The mind and body are not separate units, but one integrated system. How we act and what we think, eat, and feel are all related to our health. Physicians should be capable of teaching this behavior to patients.

Bernie Siegel, M.D.

Type 1 diabetes has been my companion since my teens—when little was known about diabetes. I sharpened my stainless steel needle on a whetstone and boiled it for 10 minutes with my glass syringe to sterilize them before taking one shot of NPH insulin each morning. Disposable needles appeared and I carried needles, that glass syringe and a vial of insulin in my backpack as I trekked the Rockies, the Uintahs, the Cascades, canyon country and the High Sierra in my twenties and thirties.


Despite years of meandering blood sugar, I drive, I travel, I work, I play.

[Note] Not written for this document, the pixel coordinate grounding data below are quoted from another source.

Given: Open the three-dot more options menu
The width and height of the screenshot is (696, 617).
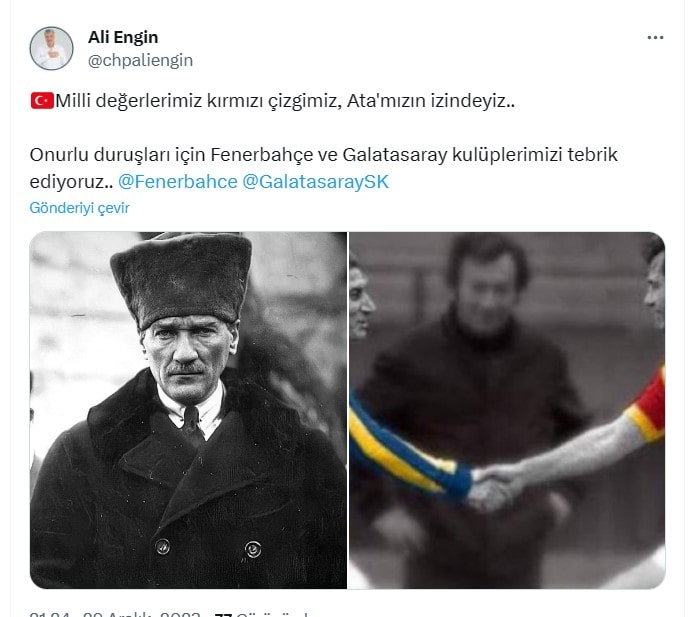Looking at the screenshot, I should click(x=655, y=38).
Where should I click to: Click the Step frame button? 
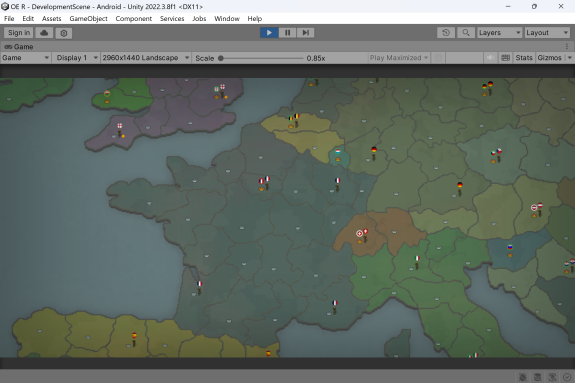(305, 33)
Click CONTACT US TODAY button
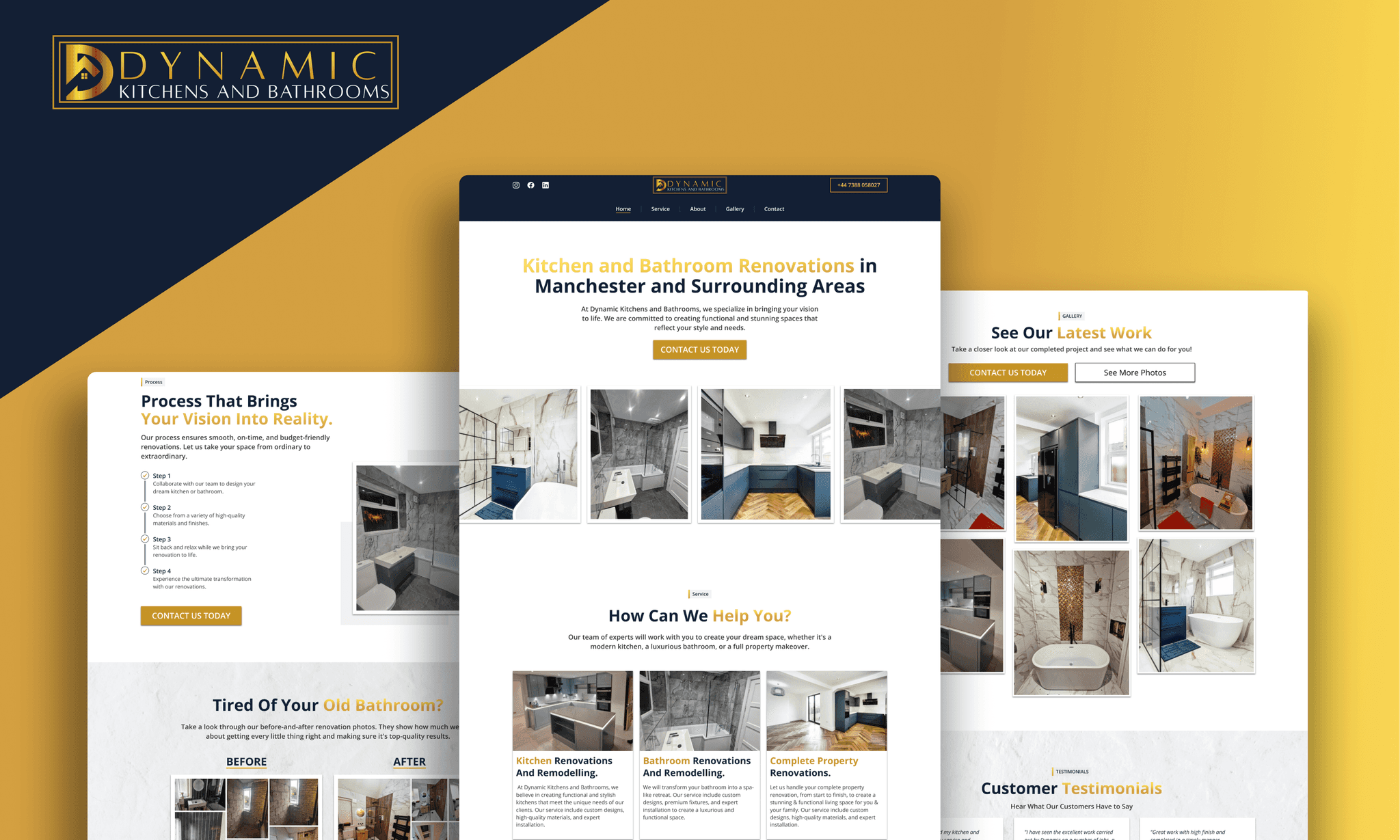Viewport: 1400px width, 840px height. [x=699, y=349]
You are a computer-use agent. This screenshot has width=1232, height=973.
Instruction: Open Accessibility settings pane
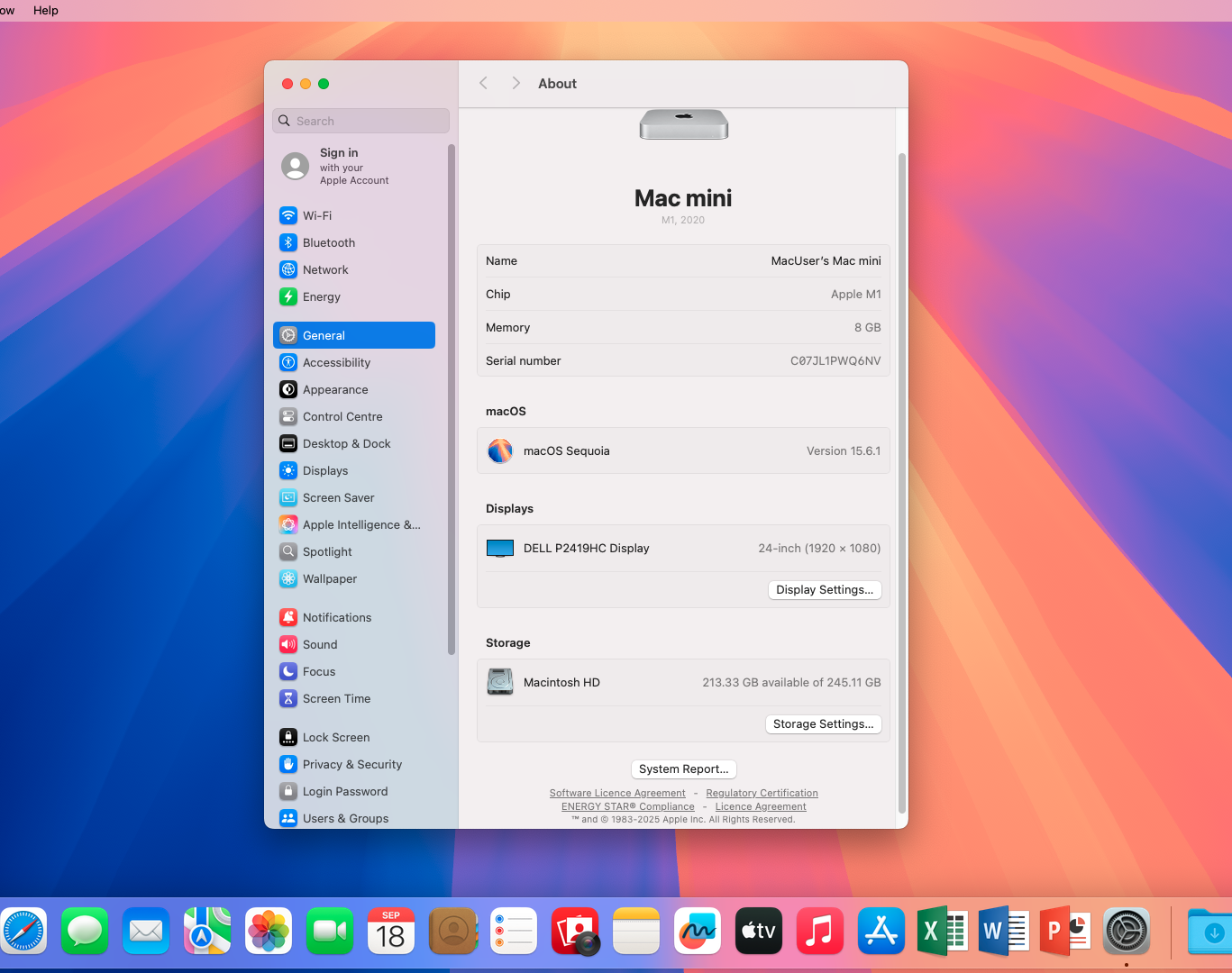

Diabetes keeps me in close touch with my body. I have a team of medical specialists, healers, coaches and advisers who keep me current and accountable. Pilates and Classical Stretch classes keep me flexible and strong.


Educationally, I have master’s degrees in teaching and health education. I am certified as a Professional Coach by the Institute for Professional Excellence in Coaching. I am also a Wellness & Health Coach, certified by Real Balance Global Wellness Services. And I am certified as a Diabetes Care & Education Specialist by the National Certification Board for Diabetes Educators.


I coach and educate clients with diabetes with awareness of medical standards, empathy and compassion built on my years of personal experience.